Holistic approach in engineering design - controlling risks from accidental hazards in bridge design
Abstract: Engineering design, in concise terms, is what engineers do using what they know. It is the underlying decision making activity that determines what is to be built and how it should be built. An ever present requirement in engineering design is that the structure should be safe. While historical approaches to safety in design relied on experience and engineering judgment, modern approaches have rationalized uncertainty in an effort to treat risks in a more consistent and objective way. Concurrent to these advancements, design codes have been developed which include safety formats that are calibrated using these rationalized approaches.
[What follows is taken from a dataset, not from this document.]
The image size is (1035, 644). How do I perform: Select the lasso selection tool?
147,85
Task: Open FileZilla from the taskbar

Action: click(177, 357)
This thesis investigates the limitations of the design codes in controlling risks in engineering design and proposes that a complementary approach – involving case-specific risk assessments – is necessary for addressing the risks that are not properly treated by the design codes. The main advantage of such an approach is that:
• it broadens the scope of assessment to consider structural systems and possibly non-structural constituents;
• it is also applicable during the conceptual design phase for the bridge structure; and
• it is complementary to current codified approaches
While similar approaches are common in large scale construction projects they are rarely applied in the design of more conventional bridge structures. However, in this thesis it is argued that the application of such approaches is also useful in more common bridge projects to better control risks inadequately treated by design based on code compliance. A framework for a holistic risk-informed approach is provided which focuses on the conceptual design of bridge structures and on the control of risks from accidental hazards. Case studies are conducted to highlight the usefulness of the approach and to help develop crucial aspects of the approach while providing useful background information for its possible implementation in future projects. Specific attention is also paid to the modeling of risks from heavy goods vehicle (HGV) impacts to bridge substructures – a design situation which was found to be inadequate treated using current codified approaches.